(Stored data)
_ _ _ _ _ _ _

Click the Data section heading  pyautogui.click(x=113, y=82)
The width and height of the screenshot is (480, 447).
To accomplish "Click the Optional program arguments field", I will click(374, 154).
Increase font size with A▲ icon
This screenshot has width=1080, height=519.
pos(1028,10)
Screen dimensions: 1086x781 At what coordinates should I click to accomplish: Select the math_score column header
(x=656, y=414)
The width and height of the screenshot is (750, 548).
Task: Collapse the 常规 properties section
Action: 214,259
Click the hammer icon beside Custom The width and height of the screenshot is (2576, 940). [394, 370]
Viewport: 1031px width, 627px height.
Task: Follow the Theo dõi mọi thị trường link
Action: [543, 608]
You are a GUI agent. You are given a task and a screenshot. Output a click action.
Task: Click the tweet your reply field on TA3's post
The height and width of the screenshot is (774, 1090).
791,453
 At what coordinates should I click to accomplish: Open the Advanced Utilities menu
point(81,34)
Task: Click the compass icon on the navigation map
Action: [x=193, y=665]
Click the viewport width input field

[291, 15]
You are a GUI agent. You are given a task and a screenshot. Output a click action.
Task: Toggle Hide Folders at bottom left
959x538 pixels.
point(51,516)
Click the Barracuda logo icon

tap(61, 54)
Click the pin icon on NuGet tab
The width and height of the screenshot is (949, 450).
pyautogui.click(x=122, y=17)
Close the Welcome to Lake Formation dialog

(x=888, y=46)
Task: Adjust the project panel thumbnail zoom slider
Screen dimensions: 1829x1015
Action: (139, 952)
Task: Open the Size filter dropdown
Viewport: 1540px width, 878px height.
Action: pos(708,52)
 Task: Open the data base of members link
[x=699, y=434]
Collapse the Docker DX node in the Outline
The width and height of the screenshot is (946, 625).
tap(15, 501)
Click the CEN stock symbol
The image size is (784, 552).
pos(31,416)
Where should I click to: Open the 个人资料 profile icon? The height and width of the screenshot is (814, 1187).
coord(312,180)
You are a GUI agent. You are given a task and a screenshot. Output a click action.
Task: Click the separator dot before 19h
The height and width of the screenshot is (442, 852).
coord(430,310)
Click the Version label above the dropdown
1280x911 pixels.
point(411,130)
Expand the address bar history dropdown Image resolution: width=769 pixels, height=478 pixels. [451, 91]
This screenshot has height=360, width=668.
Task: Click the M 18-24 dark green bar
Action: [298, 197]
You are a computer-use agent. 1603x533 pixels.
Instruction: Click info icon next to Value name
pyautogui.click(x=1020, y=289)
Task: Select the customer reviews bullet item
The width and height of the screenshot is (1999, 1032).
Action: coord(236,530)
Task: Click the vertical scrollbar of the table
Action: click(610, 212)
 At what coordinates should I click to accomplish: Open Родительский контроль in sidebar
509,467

_ _ _ _ _ _ _

**Directions for this task**
Transcribe the data in full, keeping every detail.

**Output**
Click the Data section heading  pyautogui.click(x=113, y=82)
The width and height of the screenshot is (480, 447).
To accomplish "Click the Optional program arguments field", I will click(374, 154).
Increase font size with A▲ icon
This screenshot has width=1080, height=519.
pos(1028,10)
Screen dimensions: 1086x781 At what coordinates should I click to accomplish: Select the math_score column header
(x=656, y=414)
The width and height of the screenshot is (750, 548).
Task: Collapse the 常规 properties section
Action: 214,259
Click the hammer icon beside Custom The width and height of the screenshot is (2576, 940). [394, 370]
Viewport: 1031px width, 627px height.
Task: Follow the Theo dõi mọi thị trường link
Action: [543, 608]
You are a GUI agent. You are given a task and a screenshot. Output a click action.
Task: Click the tweet your reply field on TA3's post
The height and width of the screenshot is (774, 1090).
791,453
 At what coordinates should I click to accomplish: Open the Advanced Utilities menu
point(81,34)
Task: Click the compass icon on the navigation map
Action: [x=193, y=665]
Click the viewport width input field

[291, 15]
You are a GUI agent. You are given a task and a screenshot. Output a click action.
Task: Toggle Hide Folders at bottom left
959x538 pixels.
point(51,516)
Click the Barracuda logo icon

tap(61, 54)
Click the pin icon on NuGet tab
The width and height of the screenshot is (949, 450).
pyautogui.click(x=122, y=17)
Close the Welcome to Lake Formation dialog

(x=888, y=46)
Task: Adjust the project panel thumbnail zoom slider
Screen dimensions: 1829x1015
Action: (139, 952)
Task: Open the Size filter dropdown
Viewport: 1540px width, 878px height.
Action: pos(708,52)
 Task: Open the data base of members link
[x=699, y=434]
Collapse the Docker DX node in the Outline
The width and height of the screenshot is (946, 625).
tap(15, 501)
Click the CEN stock symbol
The image size is (784, 552).
pos(31,416)
Where should I click to: Open the 个人资料 profile icon? The height and width of the screenshot is (814, 1187).
coord(312,180)
You are a GUI agent. You are given a task and a screenshot. Output a click action.
Task: Click the separator dot before 19h
The height and width of the screenshot is (442, 852).
coord(430,310)
Click the Version label above the dropdown
1280x911 pixels.
point(411,130)
Expand the address bar history dropdown Image resolution: width=769 pixels, height=478 pixels. [451, 91]
This screenshot has height=360, width=668.
Task: Click the M 18-24 dark green bar
Action: [298, 197]
You are a computer-use agent. 1603x533 pixels.
Instruction: Click info icon next to Value name
pyautogui.click(x=1020, y=289)
Task: Select the customer reviews bullet item
The width and height of the screenshot is (1999, 1032).
Action: coord(236,530)
Task: Click the vertical scrollbar of the table
Action: click(610, 212)
 At what coordinates should I click to accomplish: Open Родительский контроль in sidebar
509,467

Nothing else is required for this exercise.